Surie: I think I felt extremely methodologically challenged in this process, for a number of reasons. One is that, these companies and this economy has moved so fast in the last three years, that it’s so hard to actually grasp what’s going on. The only way I feel I have been able to do that is by doing surveys, every 4 to 6 months because the shape of that digital market has changed so much. 

Also,  that’s only one way to enter the market and what it means is that you lose a lot of the story because you’re only entering it through particular sets of workers. The fact that this labour force is you know a gig- economy labour force or they are part-time labour force, or they are labour force that lack this kind of spatial location, it means they are very hard to track for research purposes which is also true of trying to track informal workers over like, say for a longitudinal study.  I would have loved to have been able to do that, to have someone enter a labour cohort like you would do for like medical studies because eventually the question I have moved on to for the worker is what is the place of the gig economy in the life and employment of the worker. Now to understand that it means you need to have very in-depth information, you’re checking in with them, you’re seeing whether at every point when the platform changes, does the perception also change to the platform and that’s been extremely hard to do.The in-depth semi-structured interview, which while being a great entry into the platform, hasn’t been able to hold everything I wanted and that’s a very real kind of barrier with the kind of economy I’m looking at.

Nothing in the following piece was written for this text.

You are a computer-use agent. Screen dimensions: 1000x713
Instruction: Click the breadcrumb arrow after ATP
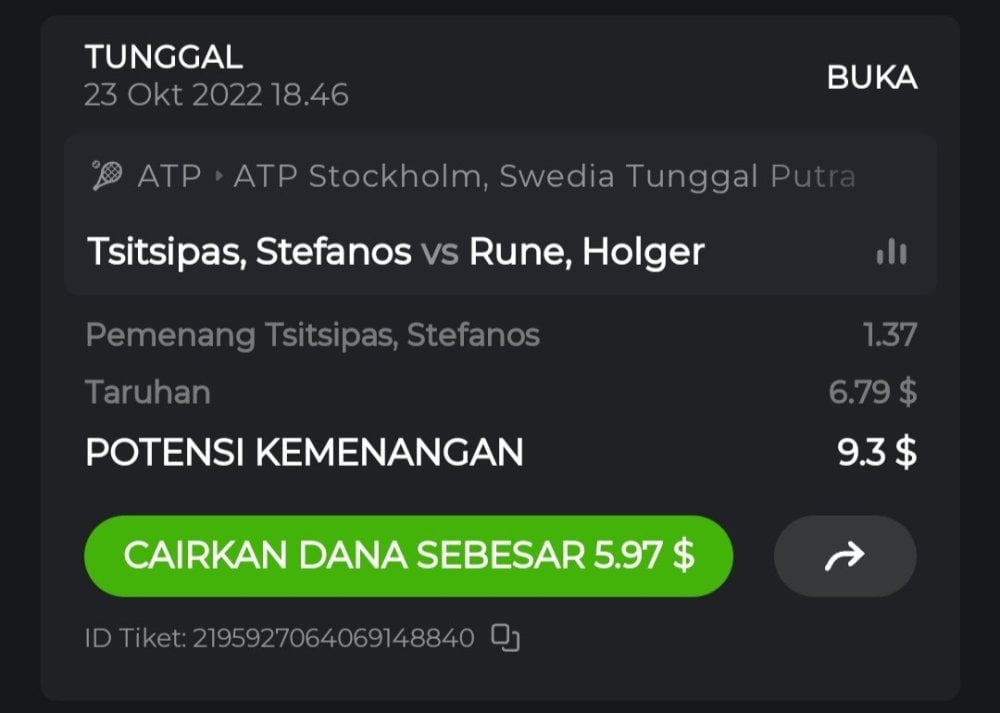[220, 177]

 I do think the survey format has been helpful to get quick snapshot answers like this what it’s been like for this marketplaces, what are the broad changes in temperament towards the platform which has been nice but that kind of in depth information I feel that’s very closely tied to very personal information that takes time to gather.I could have found a way to do that and I should you know and in the next year, I’ll find a way to do that. So, that was one front.

The other front is looking at the firm which is challenging on so many levels.

Just to give you a sense of what the logistics of trying to do this work is that there were, I went through a couple of months of not knowing exactly how to set up this relationship with Dunzo, because initially, I thought of it as some kind of a research partnership in which I just go embed myself in Dunzo.  For that they needed me to sign an NDA. Now that was of course something that was completely unacceptable from the research ethics point of view because you don’t want the same party having control of the information. It was interesting to see how both Dunzo and IIHS had to work out what ethics meant in this context and how the principles of ethical research could be maintained in this situation.  That’s been one of the major methodological issues also: how do you start to build a methodology with the company, where the base trust and the base relationship is being questioned by both institutions? As a researcher, it’s been a really big learning opportunity, it’s put me in a place to really drill down to say, who am I trying to protect, what’s the story, and how do you deal with data in this kind of context.

The  larger context is that of course technology companies, because of a number of reasons, are literally the most hidden kind of institutions that we have around us. The fact that I am asking questions about proprietary technology, about things that are very much mired in like IP battles has made the company and the “firm” of the fourth industrial revolution the tacit question that has really been hard to break rather than the informal economy. As a sociologist, you know that trying to look at power or people in positions of authority, is very difficult. People who are poor, marginalized are very much willing to tell their stories.